Although we could not detect evidence of cell death by single or combined anthrax proteins, prolonged exposures in 12‐week cultures to anthrax toxin (EF/LF/PA) showed a trend towards apoptosis, as compared to baseline cultures (Fig. 4). This finding could be important and might contribute to haematopoietic failure during infection. The question is whether a particular subset of BM cells might be sensitive to prolonged anthrax exposures. In addition, there was no evidence of cell death in the LTC‐IC cultures (Fig. 3C), suggesting that the most primitive haematopoietic cells could not account for apoptosis. Cell cycle analyses were quite remarkable. It is interesting that the combination of the two toxins shows an increase in cells in the S‐phase as compared to the combinations of the toxins EF/PA/LF, where the cells show a significant reduction in the S‐phase (Fig. 7). These results are consistent with reduced clonogenicity in the presence of combined toxins. The cell cycle analyses were performed during 4‐hr incubation to determine the relatively early response by BM cells. It is yet to be determined what chronic exposure of the anthrax toxin would show.

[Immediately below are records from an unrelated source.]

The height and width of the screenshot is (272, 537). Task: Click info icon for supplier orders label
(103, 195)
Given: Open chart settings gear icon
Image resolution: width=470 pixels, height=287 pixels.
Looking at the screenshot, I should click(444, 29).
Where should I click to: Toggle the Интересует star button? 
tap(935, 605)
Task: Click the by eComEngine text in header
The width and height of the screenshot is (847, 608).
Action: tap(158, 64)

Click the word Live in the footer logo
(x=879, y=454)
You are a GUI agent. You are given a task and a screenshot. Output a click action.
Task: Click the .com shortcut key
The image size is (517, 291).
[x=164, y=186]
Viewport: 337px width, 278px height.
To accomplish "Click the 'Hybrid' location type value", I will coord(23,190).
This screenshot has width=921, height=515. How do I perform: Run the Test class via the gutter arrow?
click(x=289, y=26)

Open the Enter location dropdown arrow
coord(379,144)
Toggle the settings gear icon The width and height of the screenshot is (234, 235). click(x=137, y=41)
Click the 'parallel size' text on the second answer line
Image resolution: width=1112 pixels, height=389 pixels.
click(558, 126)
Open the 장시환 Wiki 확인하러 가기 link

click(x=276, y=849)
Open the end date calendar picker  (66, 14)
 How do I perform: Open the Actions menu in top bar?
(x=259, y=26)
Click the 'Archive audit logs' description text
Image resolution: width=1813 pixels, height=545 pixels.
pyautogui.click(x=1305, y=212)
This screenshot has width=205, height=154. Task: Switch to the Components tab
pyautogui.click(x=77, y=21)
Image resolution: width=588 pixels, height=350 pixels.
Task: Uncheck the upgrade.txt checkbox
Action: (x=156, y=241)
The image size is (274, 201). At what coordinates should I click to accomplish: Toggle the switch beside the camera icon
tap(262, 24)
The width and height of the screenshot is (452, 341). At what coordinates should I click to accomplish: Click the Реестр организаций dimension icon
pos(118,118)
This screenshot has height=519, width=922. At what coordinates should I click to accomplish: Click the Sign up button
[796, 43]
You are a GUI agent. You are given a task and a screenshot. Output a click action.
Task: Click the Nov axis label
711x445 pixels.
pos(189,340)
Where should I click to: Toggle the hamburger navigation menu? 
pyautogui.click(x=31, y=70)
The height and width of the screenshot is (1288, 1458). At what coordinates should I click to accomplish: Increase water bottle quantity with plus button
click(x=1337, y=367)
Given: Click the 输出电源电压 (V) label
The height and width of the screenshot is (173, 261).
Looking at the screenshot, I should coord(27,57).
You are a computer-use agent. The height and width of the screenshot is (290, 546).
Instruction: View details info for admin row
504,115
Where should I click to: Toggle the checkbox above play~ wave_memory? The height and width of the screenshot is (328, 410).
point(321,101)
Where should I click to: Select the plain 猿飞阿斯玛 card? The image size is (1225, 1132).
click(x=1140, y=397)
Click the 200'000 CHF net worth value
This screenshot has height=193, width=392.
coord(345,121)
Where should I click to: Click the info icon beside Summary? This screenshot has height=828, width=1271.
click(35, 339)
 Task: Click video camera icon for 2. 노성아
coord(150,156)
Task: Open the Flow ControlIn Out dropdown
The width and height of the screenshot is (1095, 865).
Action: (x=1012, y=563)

A recent report showed inhibitory effects on B‐cell proliferation and immunoglobulin production . This indicates that the anthrax toxins are affecting both the haematopoietic primitive progenitors (Figs 3A and and7),7), and the mature B‐cells. Although the other haematopoietic lineages have not been examined, these questions are important and are the subject of ongoing studies. Our report advises that current and future anthrax vaccine development should consider BM dysfunction. This dysregulation, especially in the haematopoietic system, may lead to repercussions in the body’s ability to respond to anthrax infection as well as the ability to maintain vaccine‐based protection. It is understandable that in the current state of increased biological weapons threat, the quick production of an effective anthrax vaccine is favoured. However, certain concerns must be addressed to prevent potential harm to the general population, if given the anthrax vaccine. In addition, vaccine development for other biothreat agents may benefit from similar consideration.
In conclusion, this study shows haematopoietic effects by anthrax proteins and toxins. These effects could be directly mediated by ATR1 present on different haematopoietic cell subsets, including the most primitive type of cells. The effects could also be indirect through stromal cells. Specifically, this could occur by the toxins inducing cytokine production to modulate haematopoiesis. Anthrax toxin could also target actin filaments, destruction of which could lead to cellular instability . The observed effects by EF and LF, in the absence of PA are of significance. It appears that these factors could be interacting with other molecules found in BM. These are intriguing findings and form the basis for current studies in the laboratory. These studies could lead to an understanding of health disorders associated with anthrax exposures, and could also be explored for efficient responses by BM to anthrax vaccines.
This work was supported by a grant awarded by the NIH, AI63578.